How long until…?
Pick any moment and watch the countdown tick live, or enter your birthdate to see how many days you've been alive — and when your next big day-count milestone lands.
Frequently asked questions
How is 'days alive' calculated — does it count today?
We count from the very start (midnight) of the birth date you enter, not the exact hour you were born — most people don't have that on hand. Because of that, your days-alive total ticks up by one right at midnight each night. Today counts as a full day only once that midnight has passed; while today is still underway, it isn't included yet.
Why do the milestone numbers stop at 25,000 days?
The four milestones — 10,000 days (about 27 years old), 15,000 (about 41), 20,000 (about 55), and 25,000 (about 68) — are the round day-counts most visitors will actually reach or are approaching.
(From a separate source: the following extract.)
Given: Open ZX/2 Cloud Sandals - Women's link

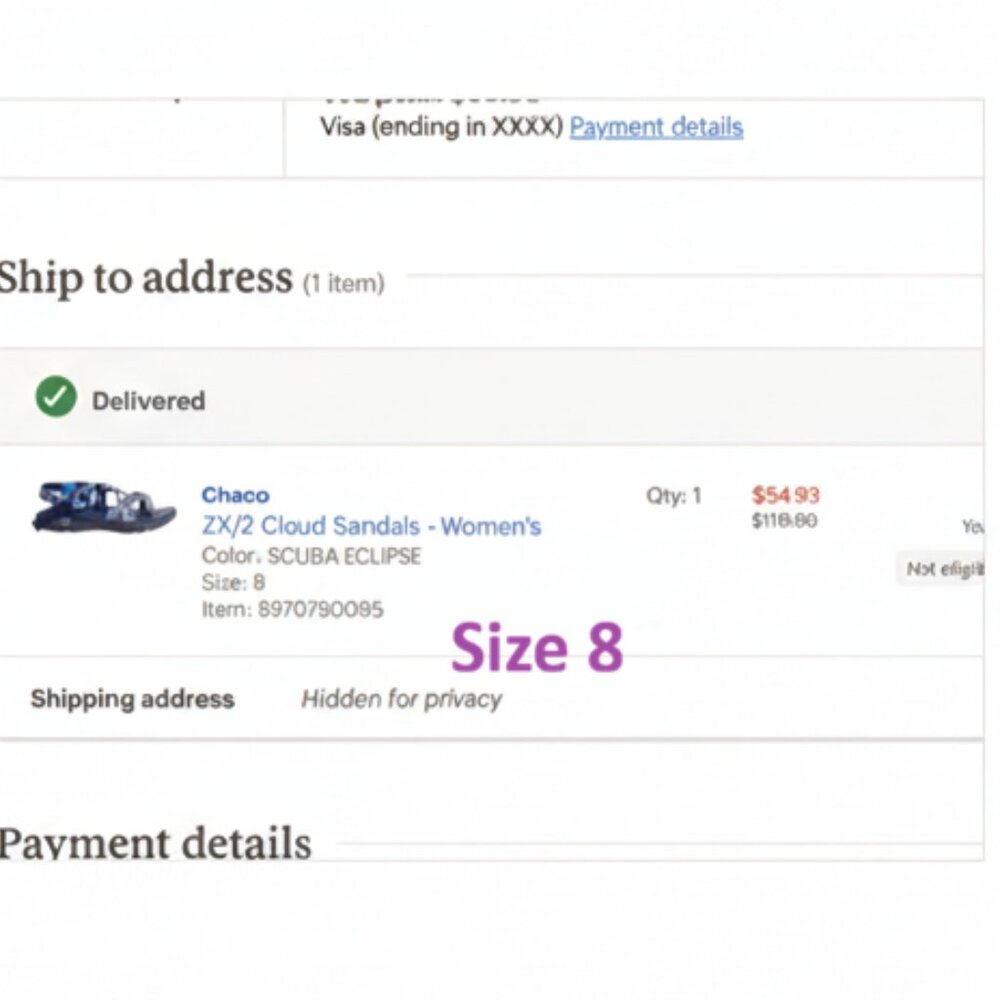Looking at the screenshot, I should click(371, 526).
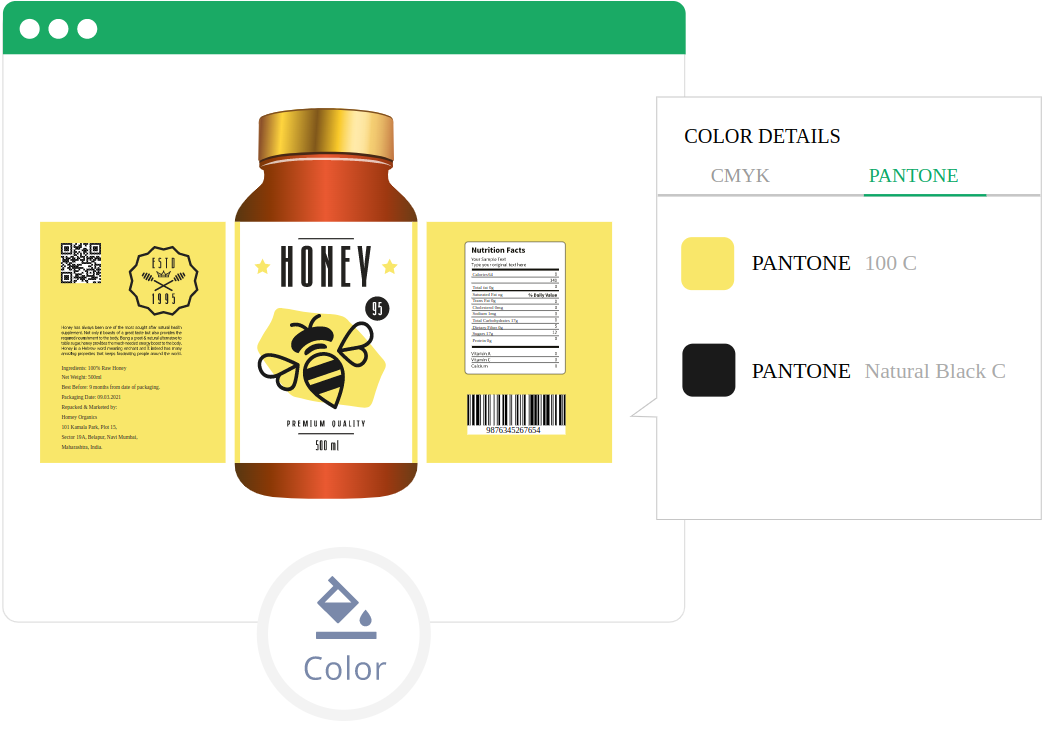Viewport: 1063px width, 730px height.
Task: Click the left star beside HONEY
Action: (x=262, y=266)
They're popular because they're clean, satisfying round thousands, not because life stops mattering after 25,000 days; we may add higher milestones like 30,000 down the line.
Can I share a link to a specific countdown?
Yes. As soon as you hit Calculate (or tap a preset chip), the page rewrites its own address bar to include your event name and date as link parameters — nothing is ever sent to a server. Copy that URL, or use the 'Copy link to this countdown' button, and anyone who opens it will see the exact same countdown, already running.
Does the countdown keep running if I close the tab?
No — the ticking numbers are plain JavaScript running in your open browser tab, not something scheduled on a server. Close the tab and the countdown stops. Reopen the same link later and it doesn't pick up where it left off; it simply recalculates the correct remaining time from that new moment, so the numbers are always accurate.
What time zone does this use?
Whatever time zone your device is currently set to. The date and time you pick are read as local time on your device, and compared against your device's current local clock. If you share a countdown link with someone in another time zone, they're counting down to the same real-world moment — it'll just display relative to their own clock, not yours.